--- Records for this exercise Enclosed Below ---

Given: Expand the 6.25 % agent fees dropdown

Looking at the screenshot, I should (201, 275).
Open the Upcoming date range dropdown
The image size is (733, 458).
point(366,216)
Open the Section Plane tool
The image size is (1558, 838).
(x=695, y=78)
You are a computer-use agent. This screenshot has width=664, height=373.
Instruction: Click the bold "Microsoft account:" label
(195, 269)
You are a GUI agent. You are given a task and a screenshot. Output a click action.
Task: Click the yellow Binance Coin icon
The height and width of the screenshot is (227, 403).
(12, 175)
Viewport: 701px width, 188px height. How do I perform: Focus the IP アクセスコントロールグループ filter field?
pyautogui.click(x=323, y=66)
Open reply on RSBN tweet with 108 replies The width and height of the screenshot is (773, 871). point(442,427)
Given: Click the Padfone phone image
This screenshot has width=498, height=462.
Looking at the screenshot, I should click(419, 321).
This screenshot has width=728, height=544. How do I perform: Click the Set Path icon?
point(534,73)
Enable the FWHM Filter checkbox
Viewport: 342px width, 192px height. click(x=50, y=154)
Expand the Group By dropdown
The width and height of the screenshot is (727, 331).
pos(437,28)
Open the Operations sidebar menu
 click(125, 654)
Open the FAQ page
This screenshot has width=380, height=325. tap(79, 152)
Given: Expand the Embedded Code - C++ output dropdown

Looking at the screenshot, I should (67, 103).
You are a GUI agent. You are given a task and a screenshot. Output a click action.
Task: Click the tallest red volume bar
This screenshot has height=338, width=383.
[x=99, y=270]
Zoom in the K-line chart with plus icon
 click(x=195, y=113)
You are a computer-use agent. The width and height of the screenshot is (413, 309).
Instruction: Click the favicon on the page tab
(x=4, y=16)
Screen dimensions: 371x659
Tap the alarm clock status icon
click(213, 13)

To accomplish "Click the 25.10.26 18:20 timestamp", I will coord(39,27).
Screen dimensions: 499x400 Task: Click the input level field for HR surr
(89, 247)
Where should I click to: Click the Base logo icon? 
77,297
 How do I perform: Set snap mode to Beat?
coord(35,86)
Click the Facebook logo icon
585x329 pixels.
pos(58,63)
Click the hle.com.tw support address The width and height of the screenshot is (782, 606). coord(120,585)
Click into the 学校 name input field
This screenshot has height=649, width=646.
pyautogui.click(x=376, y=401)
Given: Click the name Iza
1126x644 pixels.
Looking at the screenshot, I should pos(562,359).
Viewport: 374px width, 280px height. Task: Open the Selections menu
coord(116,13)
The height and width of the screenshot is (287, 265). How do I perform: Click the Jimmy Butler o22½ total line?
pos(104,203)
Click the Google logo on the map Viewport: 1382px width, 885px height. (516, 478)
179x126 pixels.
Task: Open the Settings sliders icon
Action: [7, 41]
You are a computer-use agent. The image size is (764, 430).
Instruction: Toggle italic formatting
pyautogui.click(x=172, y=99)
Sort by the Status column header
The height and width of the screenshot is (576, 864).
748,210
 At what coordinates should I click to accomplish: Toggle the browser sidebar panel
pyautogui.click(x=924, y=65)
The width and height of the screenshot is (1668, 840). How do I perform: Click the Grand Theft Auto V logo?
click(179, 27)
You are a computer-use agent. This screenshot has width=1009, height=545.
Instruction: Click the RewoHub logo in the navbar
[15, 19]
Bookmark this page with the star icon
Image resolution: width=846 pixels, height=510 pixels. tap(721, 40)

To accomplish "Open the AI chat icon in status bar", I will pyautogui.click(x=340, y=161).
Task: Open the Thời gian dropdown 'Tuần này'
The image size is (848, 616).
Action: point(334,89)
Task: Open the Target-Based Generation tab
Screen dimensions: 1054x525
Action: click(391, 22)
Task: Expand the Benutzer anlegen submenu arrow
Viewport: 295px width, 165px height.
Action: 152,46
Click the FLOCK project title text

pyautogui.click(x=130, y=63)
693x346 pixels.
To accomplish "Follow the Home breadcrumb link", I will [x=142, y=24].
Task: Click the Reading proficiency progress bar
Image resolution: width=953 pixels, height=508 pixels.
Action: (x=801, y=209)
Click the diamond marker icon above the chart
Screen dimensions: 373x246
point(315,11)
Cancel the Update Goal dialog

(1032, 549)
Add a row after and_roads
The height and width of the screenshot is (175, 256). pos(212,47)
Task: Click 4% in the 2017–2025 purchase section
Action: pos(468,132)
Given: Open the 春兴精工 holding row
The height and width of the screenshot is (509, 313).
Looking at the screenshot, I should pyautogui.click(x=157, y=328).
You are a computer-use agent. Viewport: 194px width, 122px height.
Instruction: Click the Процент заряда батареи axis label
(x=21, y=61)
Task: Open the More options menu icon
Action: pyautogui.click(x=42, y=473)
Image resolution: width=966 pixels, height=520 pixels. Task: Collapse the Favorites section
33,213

--- End of Enclosed Records for this exercise ---

**Exercise aim:**
The data above should be reproduced in full, word for word.

**Response area:**
Given: Expand the 6.25 % agent fees dropdown

Looking at the screenshot, I should (201, 275).
Open the Upcoming date range dropdown
The image size is (733, 458).
point(366,216)
Open the Section Plane tool
The image size is (1558, 838).
(x=695, y=78)
You are a computer-use agent. This screenshot has width=664, height=373.
Instruction: Click the bold "Microsoft account:" label
(195, 269)
You are a GUI agent. You are given a task and a screenshot. Output a click action.
Task: Click the yellow Binance Coin icon
The height and width of the screenshot is (227, 403).
(12, 175)
Viewport: 701px width, 188px height. How do I perform: Focus the IP アクセスコントロールグループ filter field?
pyautogui.click(x=323, y=66)
Open reply on RSBN tweet with 108 replies The width and height of the screenshot is (773, 871). point(442,427)
Given: Click the Padfone phone image
This screenshot has width=498, height=462.
Looking at the screenshot, I should click(419, 321).
This screenshot has width=728, height=544. How do I perform: Click the Set Path icon?
point(534,73)
Enable the FWHM Filter checkbox
Viewport: 342px width, 192px height. click(x=50, y=154)
Expand the Group By dropdown
The width and height of the screenshot is (727, 331).
pos(437,28)
Open the Operations sidebar menu
 click(125, 654)
Open the FAQ page
This screenshot has width=380, height=325. tap(79, 152)
Given: Expand the Embedded Code - C++ output dropdown

Looking at the screenshot, I should (67, 103).
You are a GUI agent. You are given a task and a screenshot. Output a click action.
Task: Click the tallest red volume bar
This screenshot has height=338, width=383.
[x=99, y=270]
Zoom in the K-line chart with plus icon
 click(x=195, y=113)
You are a computer-use agent. The width and height of the screenshot is (413, 309).
Instruction: Click the favicon on the page tab
(x=4, y=16)
Screen dimensions: 371x659
Tap the alarm clock status icon
click(213, 13)

To accomplish "Click the 25.10.26 18:20 timestamp", I will coord(39,27).
Screen dimensions: 499x400 Task: Click the input level field for HR surr
(89, 247)
Where should I click to: Click the Base logo icon? 
77,297
 How do I perform: Set snap mode to Beat?
coord(35,86)
Click the Facebook logo icon
585x329 pixels.
pos(58,63)
Click the hle.com.tw support address The width and height of the screenshot is (782, 606). coord(120,585)
Click into the 学校 name input field
This screenshot has height=649, width=646.
pyautogui.click(x=376, y=401)
Given: Click the name Iza
1126x644 pixels.
Looking at the screenshot, I should pos(562,359).
Viewport: 374px width, 280px height. Task: Open the Selections menu
coord(116,13)
The height and width of the screenshot is (287, 265). How do I perform: Click the Jimmy Butler o22½ total line?
pos(104,203)
Click the Google logo on the map Viewport: 1382px width, 885px height. (516, 478)
179x126 pixels.
Task: Open the Settings sliders icon
Action: [7, 41]
You are a computer-use agent. The image size is (764, 430).
Instruction: Toggle italic formatting
pyautogui.click(x=172, y=99)
Sort by the Status column header
The height and width of the screenshot is (576, 864).
748,210
 At what coordinates should I click to accomplish: Toggle the browser sidebar panel
pyautogui.click(x=924, y=65)
The width and height of the screenshot is (1668, 840). How do I perform: Click the Grand Theft Auto V logo?
click(179, 27)
You are a computer-use agent. This screenshot has width=1009, height=545.
Instruction: Click the RewoHub logo in the navbar
[15, 19]
Bookmark this page with the star icon
Image resolution: width=846 pixels, height=510 pixels. tap(721, 40)

To accomplish "Open the AI chat icon in status bar", I will pyautogui.click(x=340, y=161).
Task: Open the Thời gian dropdown 'Tuần này'
The image size is (848, 616).
Action: point(334,89)
Task: Open the Target-Based Generation tab
Screen dimensions: 1054x525
Action: click(391, 22)
Task: Expand the Benutzer anlegen submenu arrow
Viewport: 295px width, 165px height.
Action: 152,46
Click the FLOCK project title text

pyautogui.click(x=130, y=63)
693x346 pixels.
To accomplish "Follow the Home breadcrumb link", I will [x=142, y=24].
Task: Click the Reading proficiency progress bar
Image resolution: width=953 pixels, height=508 pixels.
Action: (x=801, y=209)
Click the diamond marker icon above the chart
Screen dimensions: 373x246
point(315,11)
Cancel the Update Goal dialog

(1032, 549)
Add a row after and_roads
The height and width of the screenshot is (175, 256). pos(212,47)
Task: Click 4% in the 2017–2025 purchase section
Action: pos(468,132)
Given: Open the 春兴精工 holding row
The height and width of the screenshot is (509, 313).
Looking at the screenshot, I should pyautogui.click(x=157, y=328).
You are a computer-use agent. Viewport: 194px width, 122px height.
Instruction: Click the Процент заряда батареи axis label
(x=21, y=61)
Task: Open the More options menu icon
Action: pyautogui.click(x=42, y=473)
Image resolution: width=966 pixels, height=520 pixels. Task: Collapse the Favorites section
33,213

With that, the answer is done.